Full disclosure, I work for GitHub, but push protection from Secret Scanning is awesome for this because your nearly leaked secret doesn’t make it to the remote, and it gives you instructions on how to fix your local repo!
Why does GitHub provide no way for a repository administrator to self-service a git gc? I seem to recall reading a blog post that suggested GitHub had invested a bunch of engineering resource in making cleaning up unreachable objects much more scalable.
And I think it answers the product vision for it well (why it’s automatic):
> We have used this idea at GitHub with great success, and now treat garbage collection as a hands-off process from start to finish.
GitHub also provides these docs for what to do if there is sensitive data in your repo, which is quite involved and (given the huge amount of knowledge internally of both GitHub internals and git internals), I would trust their advice:
If you feel strongly that a feature you need is missing, by adding your voice, you increase visibility of the request.

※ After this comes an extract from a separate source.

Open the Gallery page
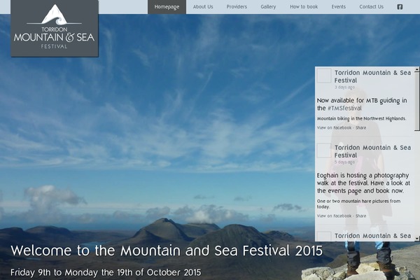 268,7
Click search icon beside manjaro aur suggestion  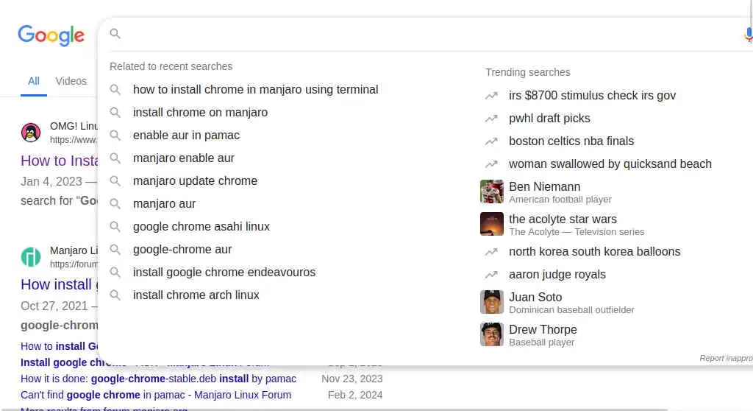[x=115, y=204]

I think GitHub does offer solutions to this problem though, including eventual GC automatically.
I noticed long ago that unreferenced commits survive on GitHub for long, but I couldn't find a way to discover them.
I know that GitHub stores together the objects of many repositories, but they should have implemented and offered a way to gc them when they came up with that optimization.
Sure, there would still be the chance that someone already obtained the objects by the time you gc them, but it's a much lesser risk then leaving them there indefinitely (and they could provide a log of the last fetches to better assess the impact of the erroneous push).
> chance that someone already obtained the objects by the time you gc them
I was under the impression that there are various 'mirror github' projects that listen to the GitHub change event API and immediately crawl some/all commits.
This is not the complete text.